Now having said that...
Last night I started working on a project that I've been toying with the idea of for a while.
I want to make a virtual machine that meets all the following critera:
- Portable, with no weird dependencies. Should just compile with my utilities library and standard C++. Should run on every platform supported by C++.
- Sandboxable. Should be able to run untrusted code. (Lua is not built for this.)
- Really fast. As fast as possible without just going and writing a JIT. (Don't want to deal with individual platform weirdness just yet.)
- Pause/resume capable. (Something DerpScript is not.)
- Can save and restore VM state. (Something Lua cannot do with any level of sanity.)
And optionally:
- A new LLVM backend targeted to it, or an assembler that can read LCC's intermediate assembly representation in a similar manner to q3asm.
And for these goals:
- Scripting for games, allowing fast iteration time and dynamic reloading of game logic. The execution time must be fast to be suitable for this.
- User-programmable game scripts that can safely be run on a multiplayer server, even though they're written by potentially hostile players. We need sandboxing, suspend/resume support, and the ability to take and restore state snapshots for this to work out.

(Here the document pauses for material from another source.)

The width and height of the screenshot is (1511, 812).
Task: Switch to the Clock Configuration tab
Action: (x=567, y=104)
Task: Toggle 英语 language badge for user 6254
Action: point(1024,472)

- General purpose scripting. Maybe get it integrated with that texture generator tool I was working on. For this, it needs a sane API and the ability to hold references to data outside of the VM. I don't know how I'm going to handle the latter part, and the way I did it in DerpScript isn't going to cut it.
So after one night of work I have the start of the VM, a mostly complete assembler (not using LCC's assembly), and a disassembler. At the moment it's possible to write some very simple assembly programs and do basic flow control and memory access. Only the "add" instruction has been implemented on the arithmetic side.

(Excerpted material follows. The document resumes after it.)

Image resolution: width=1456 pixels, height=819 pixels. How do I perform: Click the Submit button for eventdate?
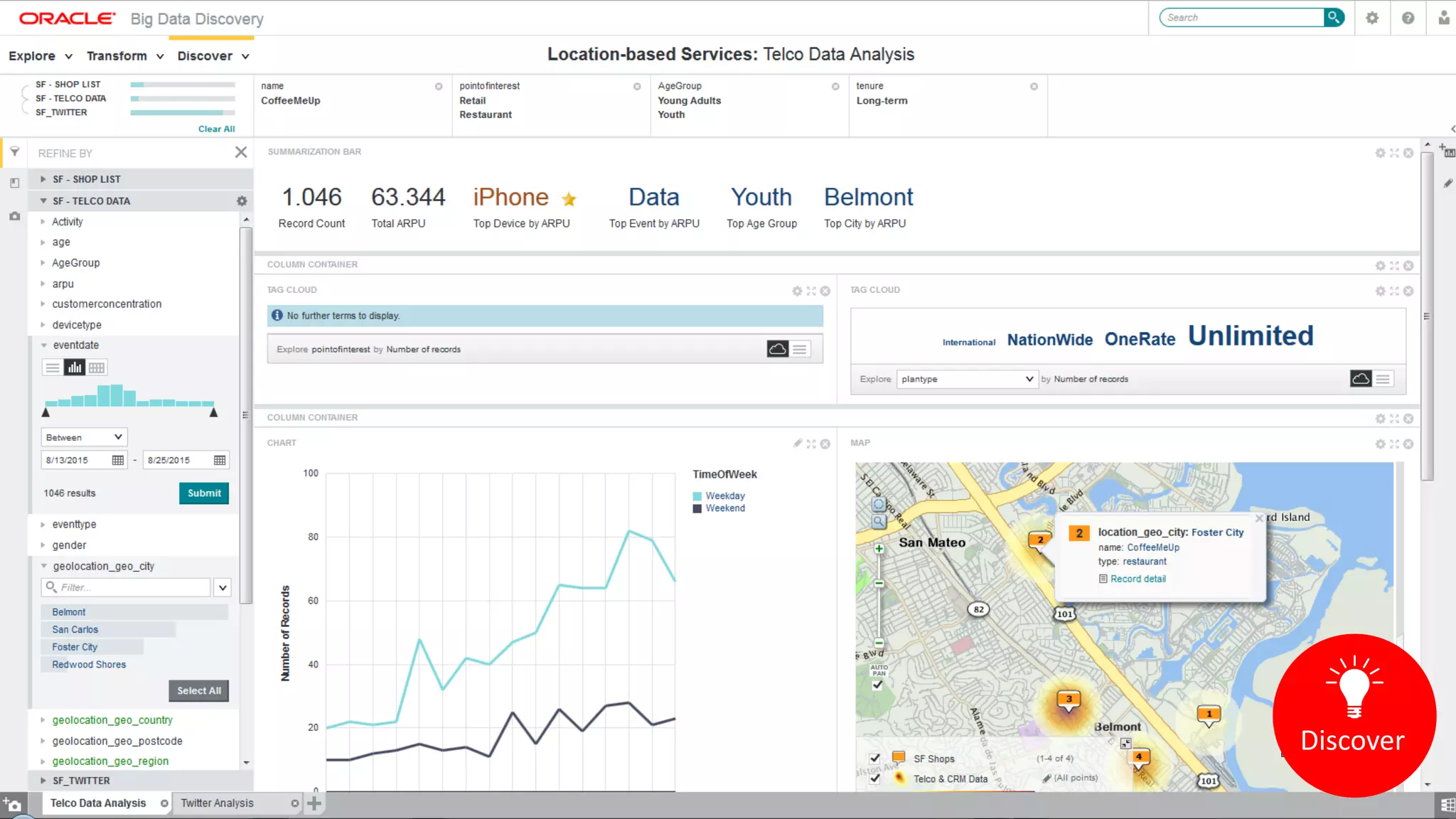pyautogui.click(x=204, y=493)
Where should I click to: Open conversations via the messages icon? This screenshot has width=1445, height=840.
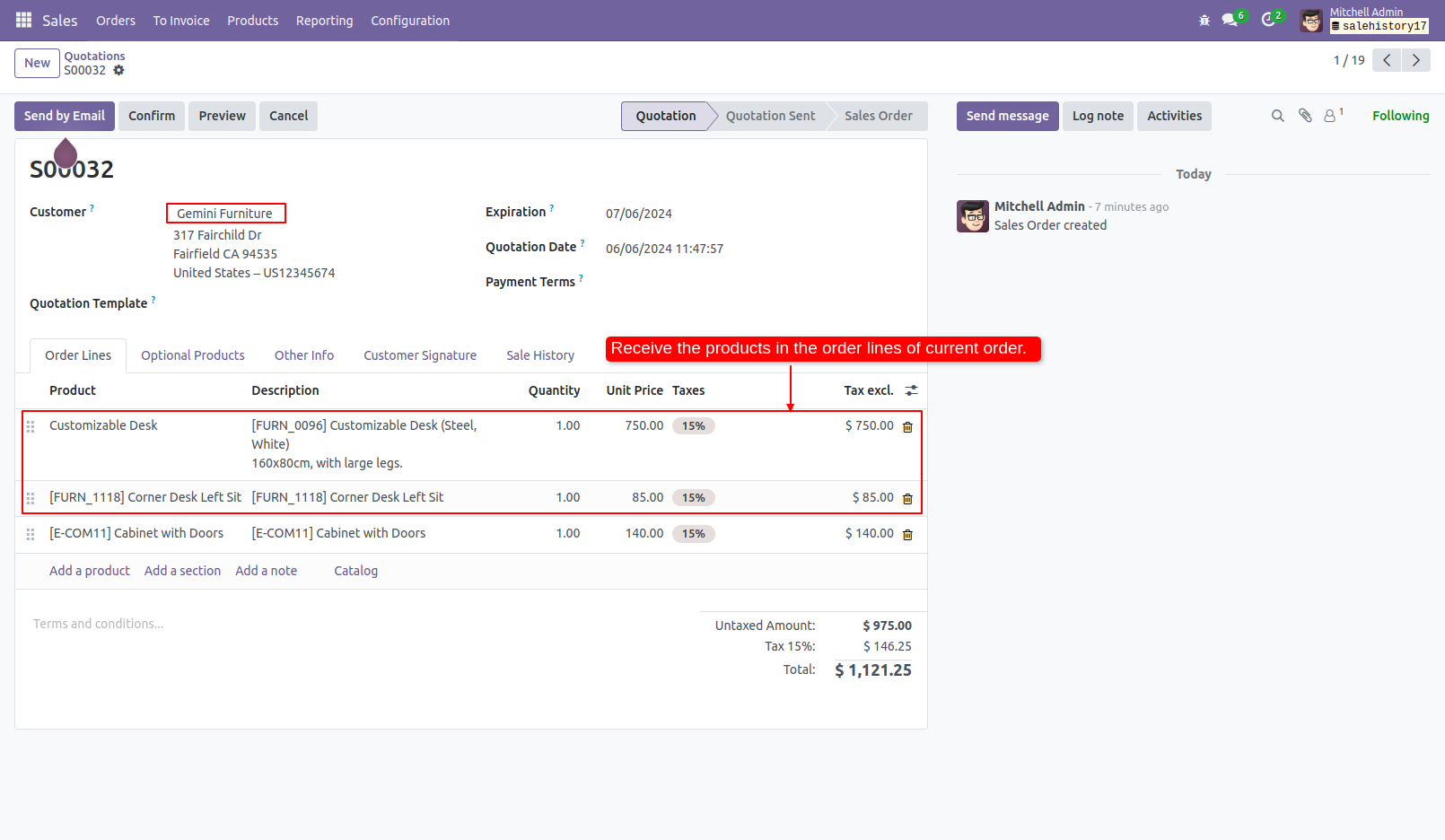click(1228, 20)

The specs of the VM are (right now):
- No addressable general purpose registers. Everything is just direct memory access. There's a program counter and stack pointer, and that's it at the moment. So far there is no way to modify them directly. Push/pop instructions exist as a way to modify the stack pointer, with no direct access (yet). Jump and branch instructions modify the program counter, but there's no way to read it (yet).

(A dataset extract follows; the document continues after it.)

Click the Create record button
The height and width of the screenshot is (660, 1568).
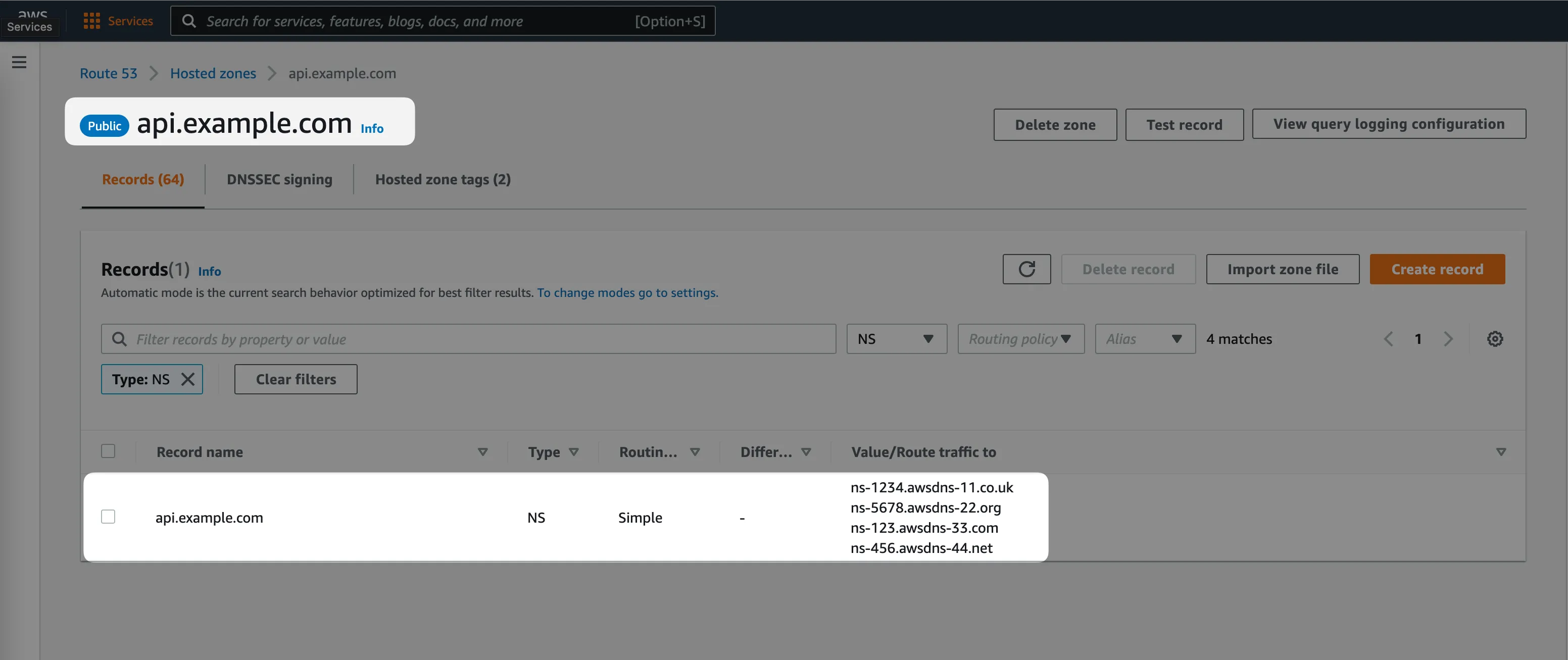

- Three addressing modes: Immediate, direct memory, and indirect with an immediate value as an offset from the stack pointer. There are additional instructions for dereferencing pointers in memory. (This could all change, because I'd rather have the dereference-pointer ops be replaced with addressing modes built into the opcodes.)
- Memory is divided into 32-bit Words. Each instruction with encoded addressing modes takes up exactly one Word, plus one Word per parameter. This can change with a modification to a typedef to change the meaning of Word, but there's a minimum usable size. 8-bit Words won't work just because the encoded instructions won't fit in them.
That's all I have right now. I'll add more information as I piece it together. I haven't done a good job of making the code presentable, so no source code or example code yet. But maybe soon.